Move a bit to the right, this could be the first ever photograph of an Asshat.


----------



## Guest (Nov 4, 2010)

Patwah invented the condom, using a sheep's bladder.

Someone else somewhat refined the idea by taking the bladder out of the sheep first.


----------



## Rose (Jan 30, 2006)

xxxxxxxxxxxx


----------



## billpatt (Apr 12, 2010)

Patwah thinking about threats for the photograher "I ate his liver with some fava beans and a nice chianti."


----------



## Davey G (Jan 15, 2006)

Hello Gorgeous, wanna sail away in my kayak, just ewe and me?


----------



## keza (Mar 6, 2007)

I'm not sure which one of them looks more sheepish.


----------



## Davey G (Jan 15, 2006)

{Paddy thinking to himself}

Oops, thought it was Baaaaaaarbara, but turns out its Baaaaaaary. My baaaaaaad


----------



## solatree (May 30, 2008)

Beached ! oooh - thats terrible news - I think you can get an ointment for that.

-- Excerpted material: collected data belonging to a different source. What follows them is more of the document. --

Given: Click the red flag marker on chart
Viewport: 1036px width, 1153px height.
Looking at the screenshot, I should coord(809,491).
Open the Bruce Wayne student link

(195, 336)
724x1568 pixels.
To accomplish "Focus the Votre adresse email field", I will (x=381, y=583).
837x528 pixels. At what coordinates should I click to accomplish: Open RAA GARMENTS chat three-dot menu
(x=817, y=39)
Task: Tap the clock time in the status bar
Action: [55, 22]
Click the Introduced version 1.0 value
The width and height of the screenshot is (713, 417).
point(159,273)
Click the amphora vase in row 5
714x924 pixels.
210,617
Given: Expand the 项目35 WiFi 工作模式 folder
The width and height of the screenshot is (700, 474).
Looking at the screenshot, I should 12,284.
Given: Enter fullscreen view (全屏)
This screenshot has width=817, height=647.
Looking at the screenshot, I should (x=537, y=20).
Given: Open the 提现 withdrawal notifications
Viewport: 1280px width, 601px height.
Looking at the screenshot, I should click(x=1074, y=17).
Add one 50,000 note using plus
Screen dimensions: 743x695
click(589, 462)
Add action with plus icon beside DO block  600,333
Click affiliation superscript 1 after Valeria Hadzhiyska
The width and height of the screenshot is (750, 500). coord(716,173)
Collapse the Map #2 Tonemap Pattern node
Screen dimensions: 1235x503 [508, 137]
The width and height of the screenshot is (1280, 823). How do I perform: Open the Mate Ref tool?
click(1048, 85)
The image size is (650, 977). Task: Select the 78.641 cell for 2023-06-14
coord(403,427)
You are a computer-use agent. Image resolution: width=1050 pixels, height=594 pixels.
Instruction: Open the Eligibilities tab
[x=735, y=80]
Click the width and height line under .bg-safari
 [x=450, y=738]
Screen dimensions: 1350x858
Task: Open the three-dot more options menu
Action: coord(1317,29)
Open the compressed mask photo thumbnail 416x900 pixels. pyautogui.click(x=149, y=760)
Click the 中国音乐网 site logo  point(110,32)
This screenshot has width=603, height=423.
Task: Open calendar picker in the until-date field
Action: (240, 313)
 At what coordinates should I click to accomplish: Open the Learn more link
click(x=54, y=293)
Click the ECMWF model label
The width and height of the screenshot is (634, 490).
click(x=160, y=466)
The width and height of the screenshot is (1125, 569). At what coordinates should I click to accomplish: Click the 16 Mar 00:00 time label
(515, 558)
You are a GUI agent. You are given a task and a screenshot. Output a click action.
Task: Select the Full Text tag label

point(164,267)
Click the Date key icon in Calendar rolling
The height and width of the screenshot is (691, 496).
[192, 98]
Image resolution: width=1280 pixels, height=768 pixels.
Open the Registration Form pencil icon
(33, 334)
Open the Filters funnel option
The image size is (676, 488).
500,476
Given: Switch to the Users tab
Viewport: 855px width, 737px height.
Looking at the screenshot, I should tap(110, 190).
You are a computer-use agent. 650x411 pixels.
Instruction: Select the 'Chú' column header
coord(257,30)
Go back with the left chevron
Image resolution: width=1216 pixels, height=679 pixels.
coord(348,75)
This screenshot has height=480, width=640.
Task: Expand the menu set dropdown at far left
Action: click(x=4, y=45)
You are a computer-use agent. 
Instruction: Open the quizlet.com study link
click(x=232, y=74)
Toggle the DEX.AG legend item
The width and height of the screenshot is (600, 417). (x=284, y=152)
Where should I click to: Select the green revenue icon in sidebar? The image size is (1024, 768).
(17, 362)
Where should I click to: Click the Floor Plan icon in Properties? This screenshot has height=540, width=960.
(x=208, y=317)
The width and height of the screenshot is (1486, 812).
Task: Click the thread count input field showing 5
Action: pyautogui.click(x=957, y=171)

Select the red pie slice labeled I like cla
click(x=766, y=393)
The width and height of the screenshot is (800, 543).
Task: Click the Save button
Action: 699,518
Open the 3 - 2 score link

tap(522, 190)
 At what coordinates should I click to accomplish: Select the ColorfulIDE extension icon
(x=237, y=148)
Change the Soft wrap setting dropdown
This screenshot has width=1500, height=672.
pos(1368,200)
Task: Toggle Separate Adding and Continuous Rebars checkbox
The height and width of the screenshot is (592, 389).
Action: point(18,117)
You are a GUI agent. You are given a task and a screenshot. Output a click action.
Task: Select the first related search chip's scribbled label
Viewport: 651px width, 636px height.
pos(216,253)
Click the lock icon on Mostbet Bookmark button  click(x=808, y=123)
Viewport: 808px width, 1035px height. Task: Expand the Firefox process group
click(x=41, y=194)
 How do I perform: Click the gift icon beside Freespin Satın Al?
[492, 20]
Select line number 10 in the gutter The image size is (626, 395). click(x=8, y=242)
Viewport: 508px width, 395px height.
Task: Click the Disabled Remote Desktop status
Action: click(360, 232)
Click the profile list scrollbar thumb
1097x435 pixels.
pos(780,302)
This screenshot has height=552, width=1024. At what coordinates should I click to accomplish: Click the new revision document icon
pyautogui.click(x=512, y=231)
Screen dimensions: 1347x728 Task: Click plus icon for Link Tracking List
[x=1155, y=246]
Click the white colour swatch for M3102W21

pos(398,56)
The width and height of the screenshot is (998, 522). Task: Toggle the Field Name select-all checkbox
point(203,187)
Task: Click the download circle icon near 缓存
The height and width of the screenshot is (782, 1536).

http://www.youtube.com/watch?v=Zs5Tdi-k ... re=channel


----------



## scoman (Oct 4, 2010)

Gunna be difficult but I should be able to lure her away from the snag


----------



## Blaen (Jul 4, 2006)

Go on with out me guys, I am just unsnagging myself from this goa... errr tree over here.

/end caption
Some how I knew this was going to be the biggest caption comp ever


----------



## Gigantor (Jun 27, 2006)

Honestly! I didn't know she was yours...really. I kid you not!


----------



## wongus (Feb 12, 2006)

I tell ya, it was hard _luring _the _beast _ to _strike _and it was a _pig _of a job to _goat _ her out of snag, I _kid _ _ewe _ _knot_.


----------



## Kevlar (Nov 7, 2008)

I've caught thousands of fish, am I called Paddy the fish catcher - No, I've paddled thousands of rivers, am I called Paddy the paddler - No, I have one time with a goat and....


----------



## Nhibbo (Mar 15, 2009)

"Oh no-o-o....you're not.....you're not gonna put this in the caption competition are you....are you???
Oh jeezus H [email protected]$346ing....no-o-o-o-o!!!"


----------



## Basher (Nov 8, 2010)

The choices for Patwah were numerous..........goat, or yak?


----------



## Marineside (May 8, 2009)

"Fair go Fellas" i havn't been home to see the missus for a while ya now :?


----------



## fishoboy (Apr 2, 2010)

"I think she's legal"


----------



## fishoboy (Apr 2, 2010)

Patwah pulls out the 6 inch worm from his special tackle box.


----------



## yak4fun (Mar 15, 2010)

the day the wife came for a fish.


----------



## yakman1995 (Apr 9, 2010)

I wonder what lure it'll take :shock:


----------



## grant ashwell (Apr 24, 2007)

The use of scented bait fishing addititives is under a cloud after complaints by NZ farmers against visiting Australian fishermen. In a claim seemingly supported by secret camera shots, a fisherman is seen abusing the substance by liberally applying the attractant his body in an attempt to improve his desirability with one of the locals. The fisherman involved denied the claim sheepishly stating that he had accidentally spilt the bottle when he realised he was being observed..


----------



## spectrum (Aug 22, 2007)

"Why the sad face Patwah?" "Well, I was trying to milk that cow for three minutes before I realised it was a bull!"

Regards
Jeff


----------



## keza (Mar 6, 2007)

spectrum said:


> "Why the sad face Patwah?" "Well, I was trying to milk that cow for three minutes before I realised it was a bull!"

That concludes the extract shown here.